In the journal entry below, copy the passage from "Then I was hanging" to "one who’s 55.", substituting "platform" for "stage".

--- Begin Passage shown ---

Thursday, August 16, 2012

No word about Mom, so I’m guessing she’ll pull through. I figured as much the more I thought about it. If they didn’t think they could help her, why would they bother running tests like the MRI scan? She’s just not going to be able to live alone anymore as out of it as she is, calling for dad as if he’s still alive, and doing and saying all kinds of other weird stuff. Under different circumstances, the beer thing would’ve been kind of funny.

I had a dream I was watching a group of people gathered around someone lying on the ground. I don’t know who it was or what was wrong, but an ambulance pulled up and the paramedics ran to them.

I also dreamed that Maliheh told me she was from Germany and spoke German, LOL. She said she just didn’t bother to tell many people that.

Then I was hanging out somewhere and she entered the area, looked around as if she were looking for someone, and then she spotted me. The instant she did she said, “Oh, hey, you can sing. I need someone to back me up tonight, so come on!” She grabbed me by the wrist and led me to the stage. I didn’t mind backing her up. But then I became nervous as hell as it hit me that I had no idea what the hell song(s) I was supposed to be backing her up on.

When Tom told me what the savings was up to I nearly fainted. Wow, us?! God’s little bums? His little poor-assed whipping boys? I guess He’ll have to pick on us some other way now, like maybe see to it that we never get out of here. Yeah, it’s kind of hard to contact anyone when you’re working 10-hour shifts and you’re the one that has to qualify to live there cuz you’re the one who’s 55.

“Everything is still going as planned,” Tom said. “We knew it’d be a couple of months once I turned 55.”

But it’s already been a couple of months and all we’ve done is narrow down what parks we want to live in. That’s better than nothing, but why is it I feel we’re nowhere near getting out of here? It’s already mid-August. There’s no way we’re getting out by October. That means that when the barking escalates and the outside projects start up again, guess who’s going to have to deal with it?

--- End Passage shown ---
--- Begin Dataset content ---

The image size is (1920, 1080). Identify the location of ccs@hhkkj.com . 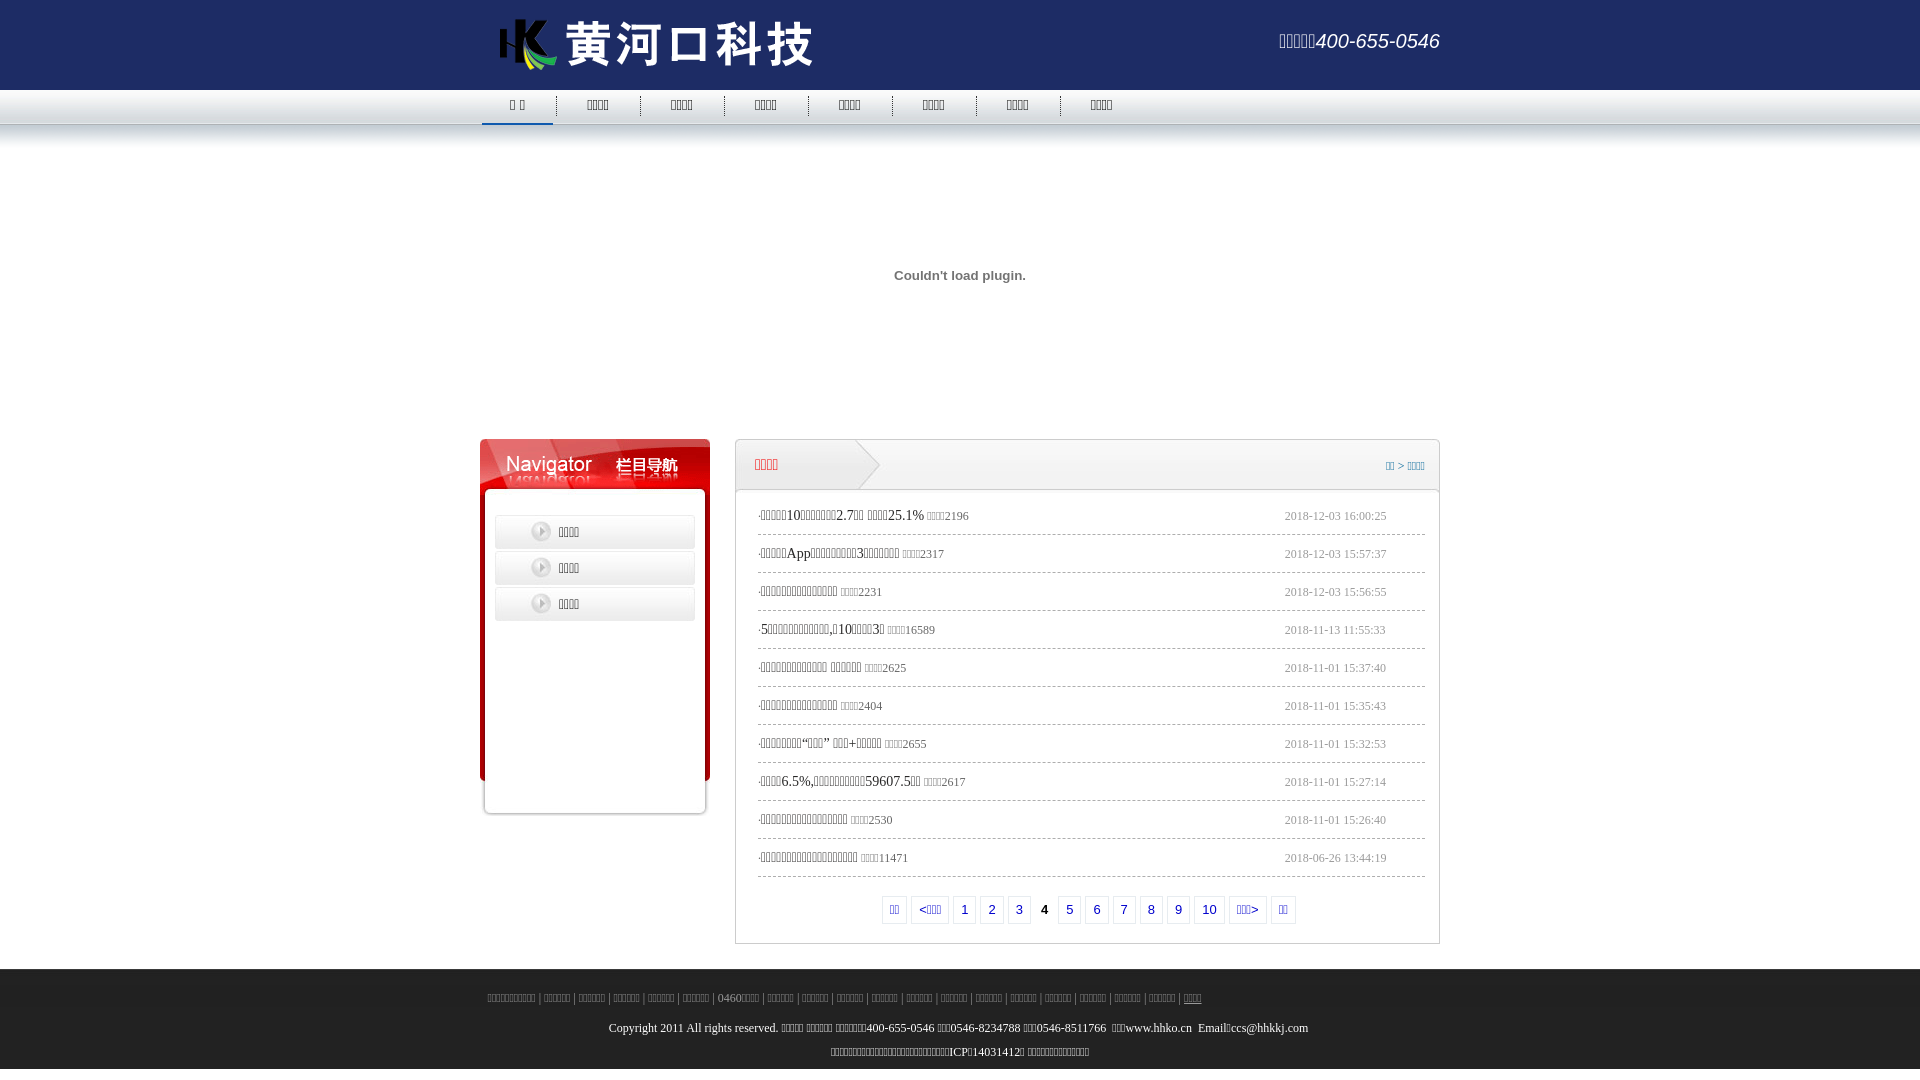
(1271, 1028).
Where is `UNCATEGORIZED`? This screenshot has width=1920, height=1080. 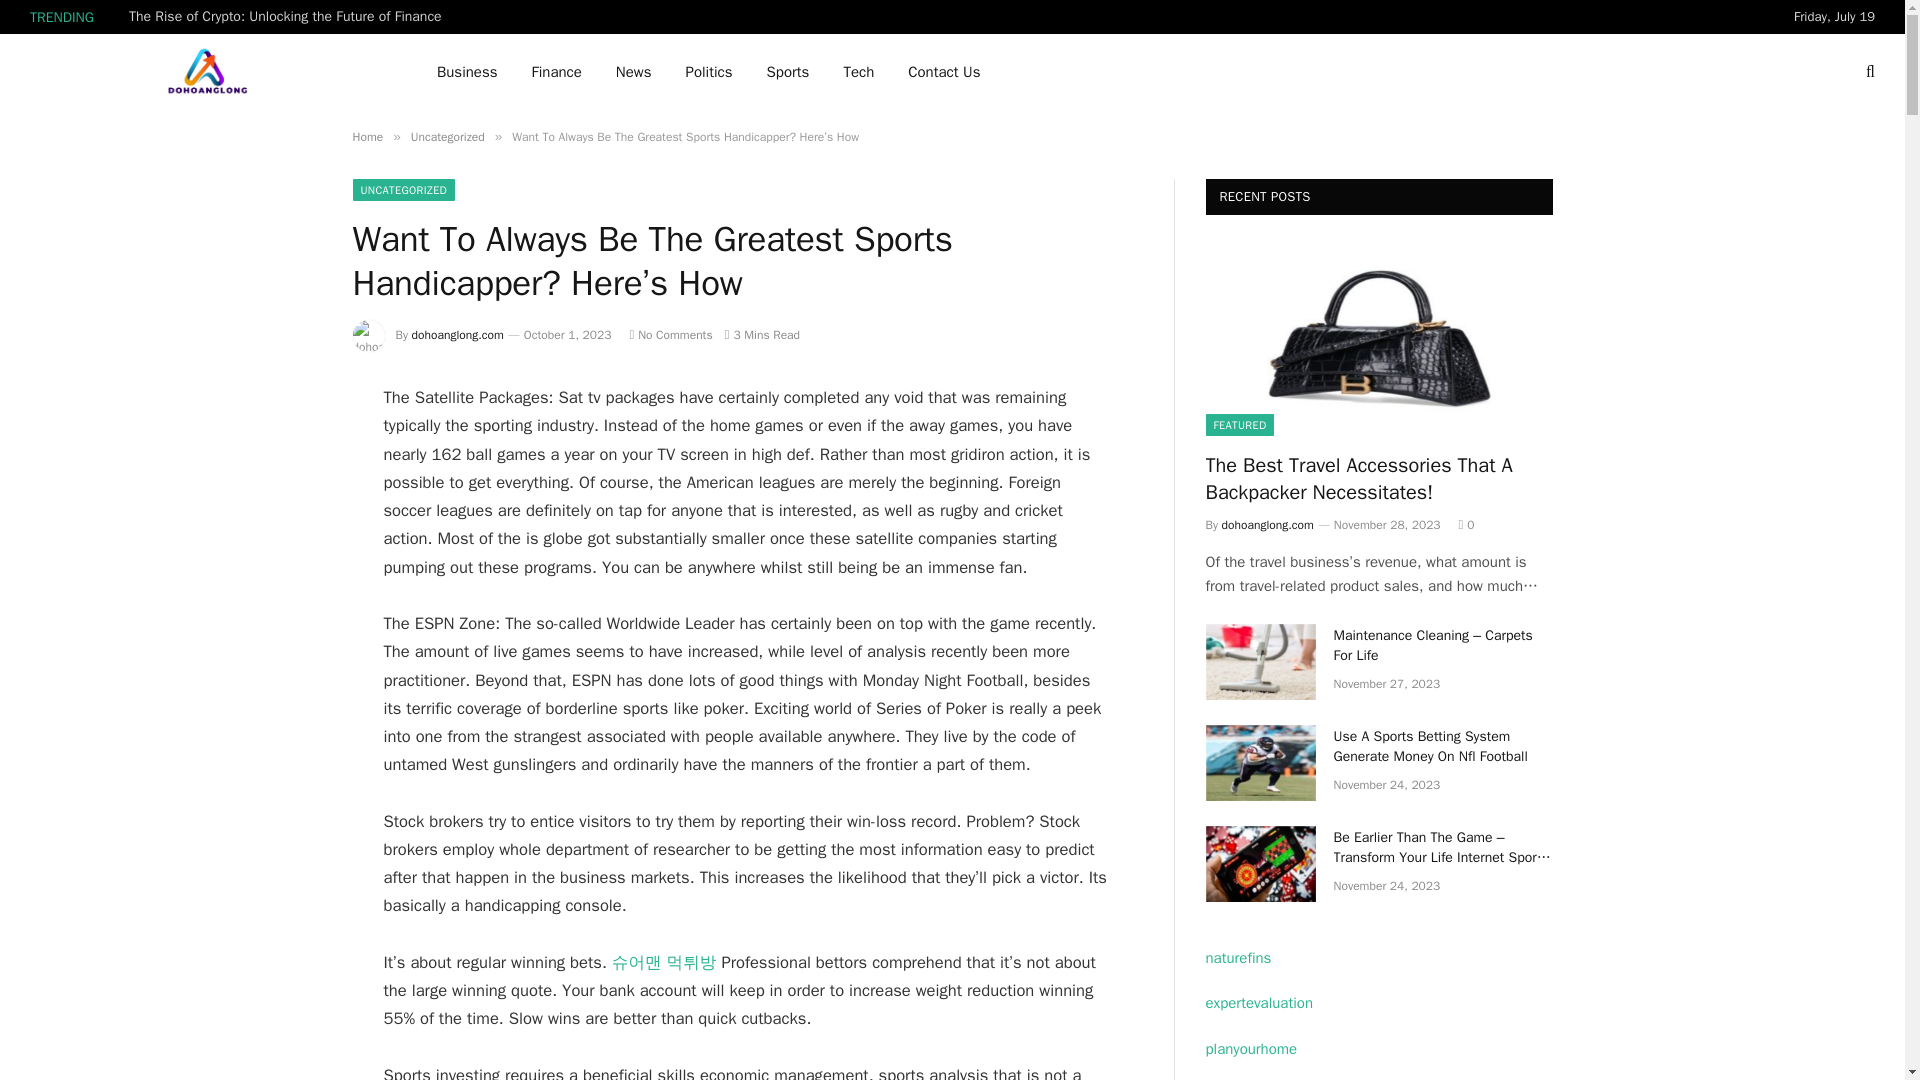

--- End Dataset content ---

■ Written solution:
Then I was hanging out somewhere and she entered the area, looked around as if she were looking for someone, and then she spotted me. The instant she did she said, “Oh, hey, you can sing. I need someone to back me up tonight, so come on!” She grabbed me by the wrist and led me to the platform. I didn’t mind backing her up. But then I became nervous as hell as it hit me that I had no idea what the hell song(s) I was supposed to be backing her up on.

When Tom told me what the savings was up to I nearly fainted. Wow, us?! God’s little bums? His little poor-assed whipping boys? I guess He’ll have to pick on us some other way now, like maybe see to it that we never get out of here. Yeah, it’s kind of hard to contact anyone when you’re working 10-hour shifts and you’re the one that has to qualify to live there cuz you’re the one who’s 55.